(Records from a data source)
================

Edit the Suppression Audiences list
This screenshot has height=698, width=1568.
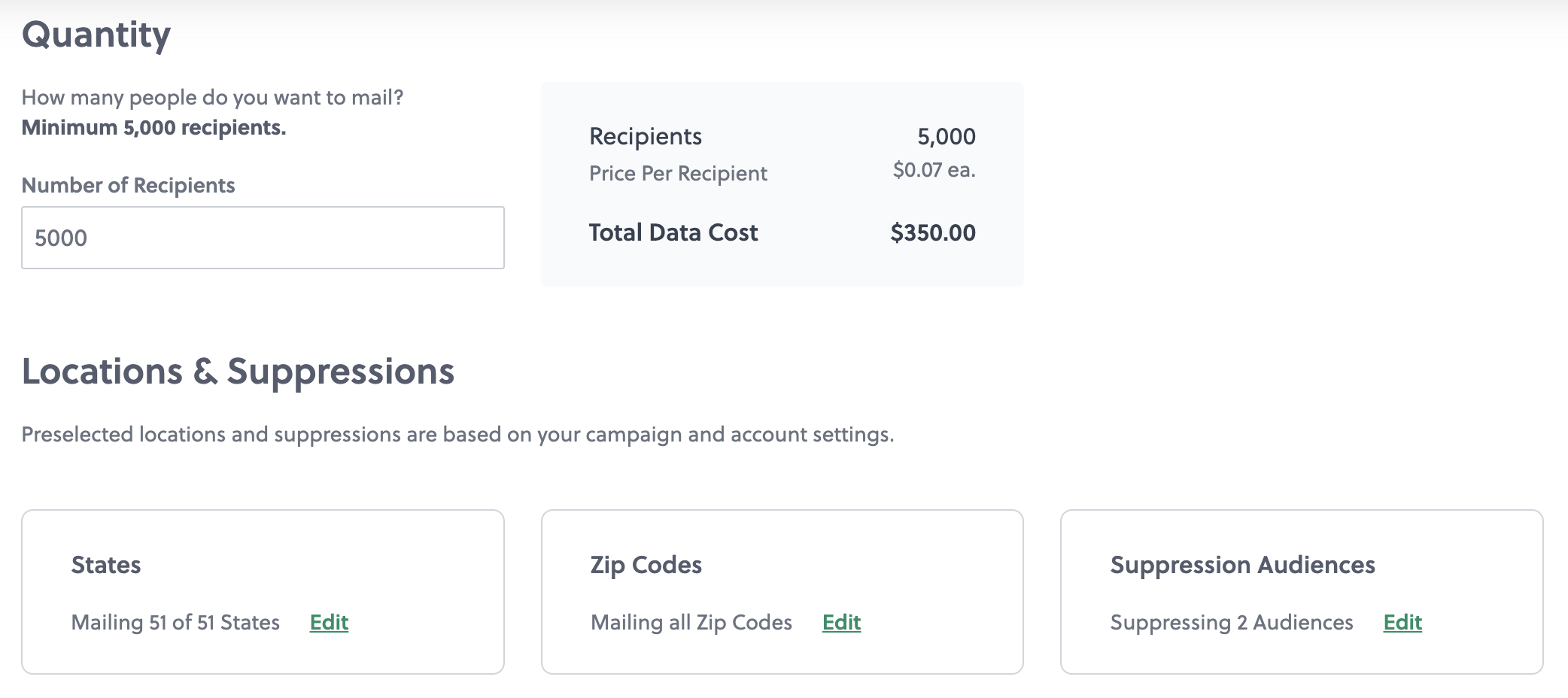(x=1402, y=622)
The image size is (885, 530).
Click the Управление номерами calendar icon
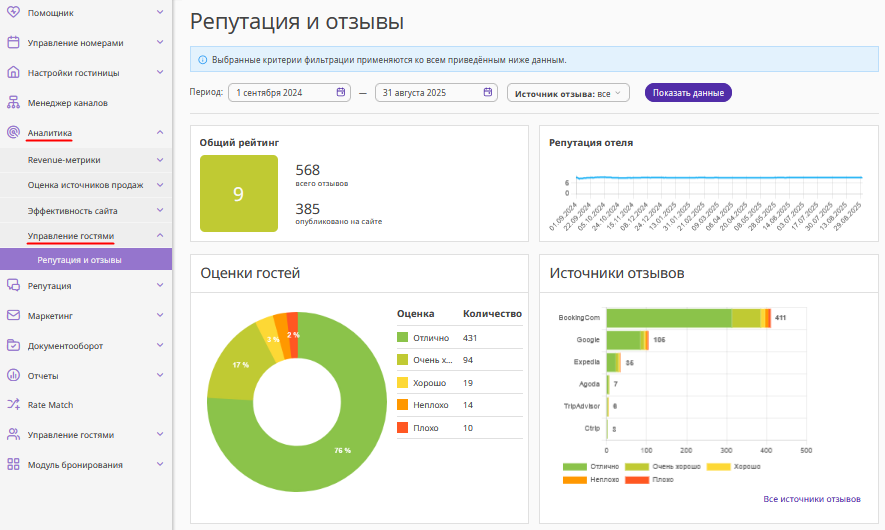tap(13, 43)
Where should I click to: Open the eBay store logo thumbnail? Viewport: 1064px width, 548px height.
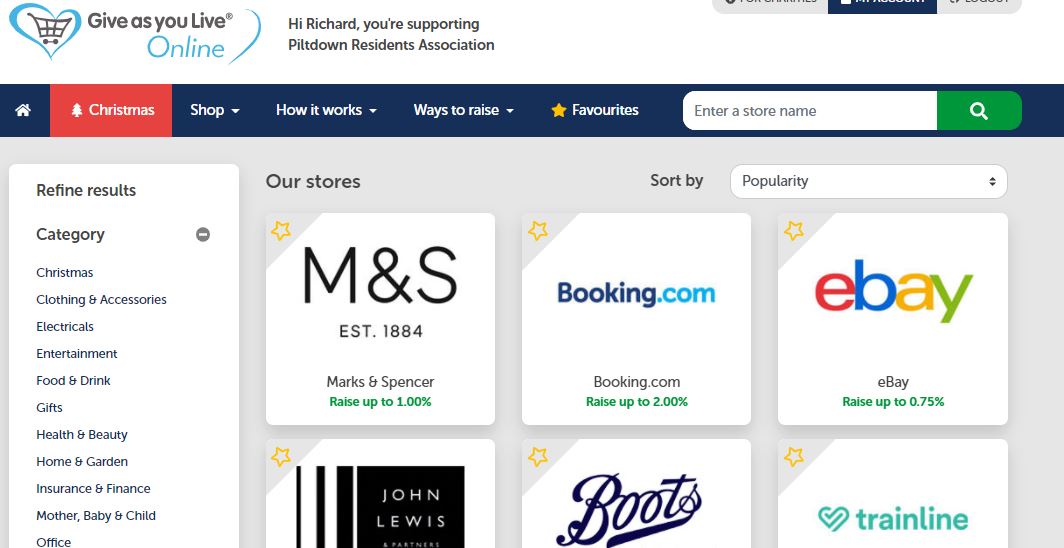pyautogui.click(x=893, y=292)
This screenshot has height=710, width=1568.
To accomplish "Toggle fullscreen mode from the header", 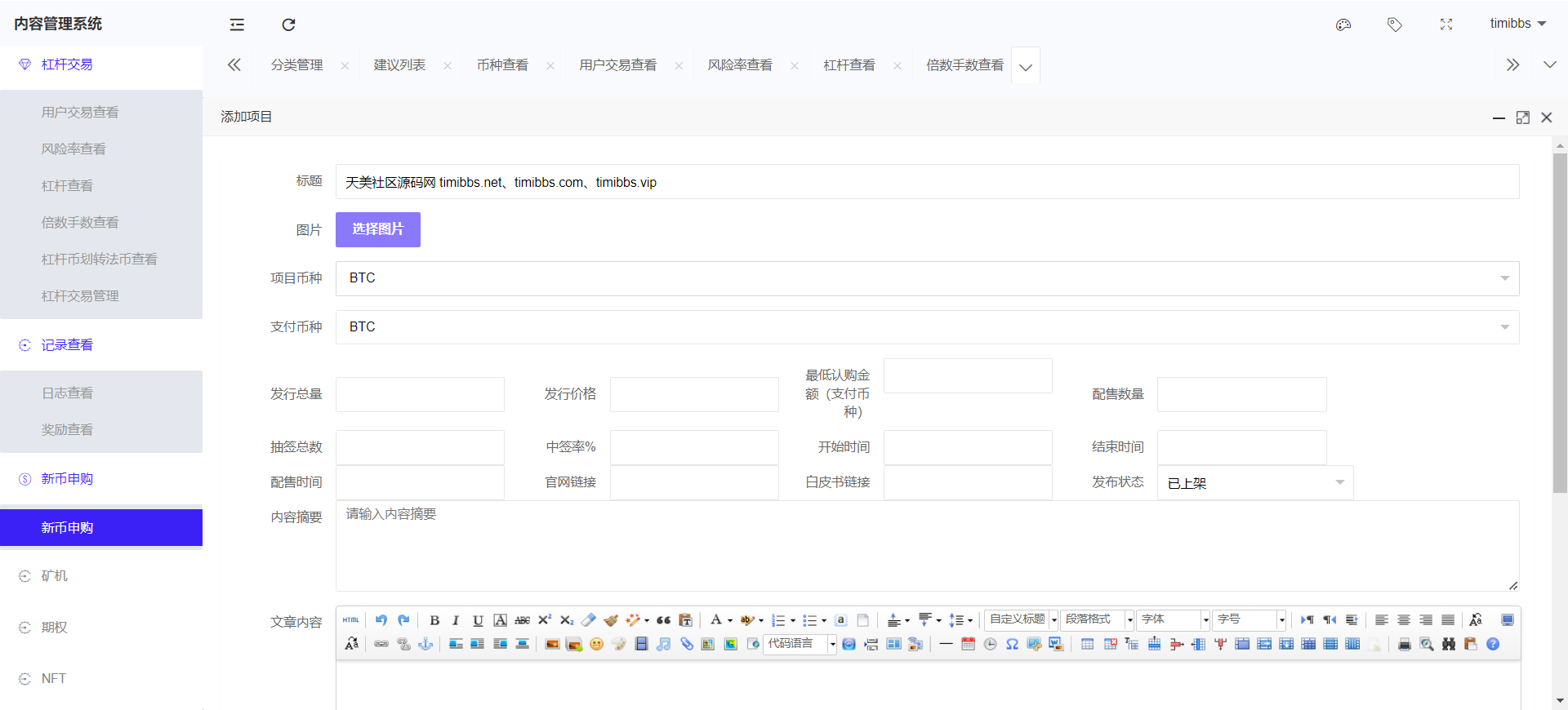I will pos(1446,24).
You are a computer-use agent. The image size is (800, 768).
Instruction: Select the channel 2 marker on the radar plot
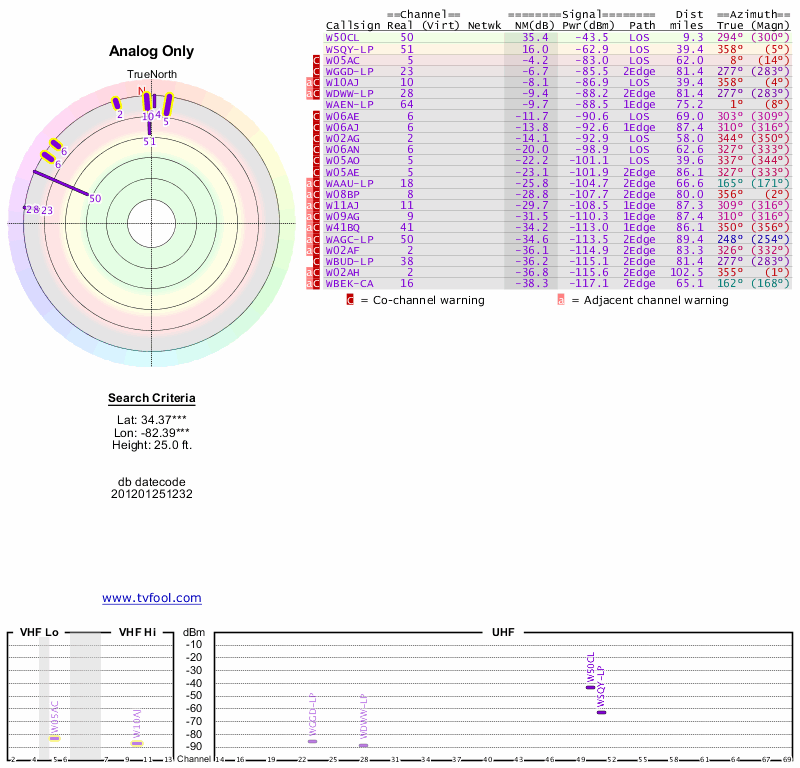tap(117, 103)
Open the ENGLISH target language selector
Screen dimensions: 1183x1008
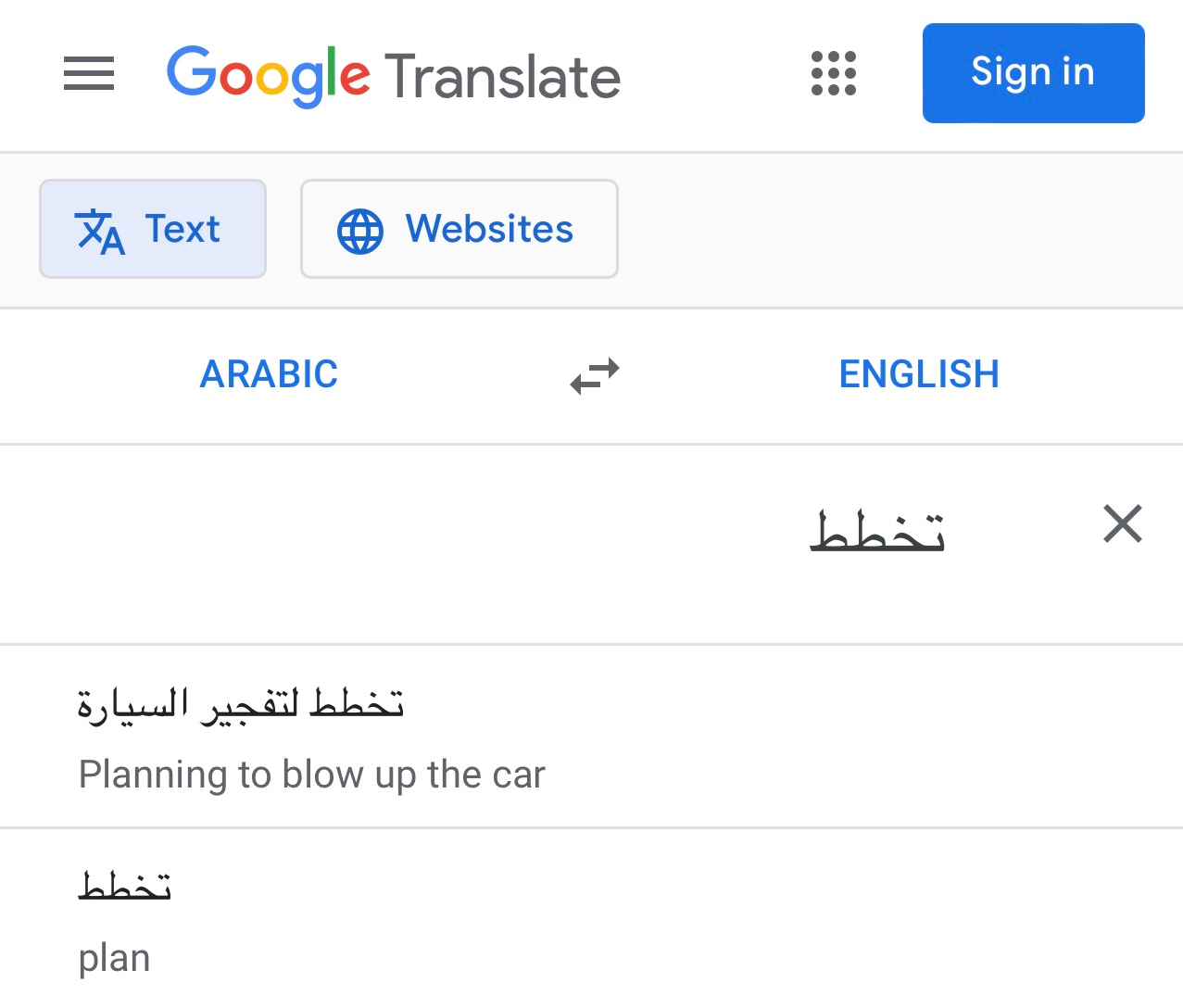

================

* _Exercise directions_
What is the number of lines in the entries above that contain the string "size"? Reply with the number and nothing more.

* _Worked solution_
2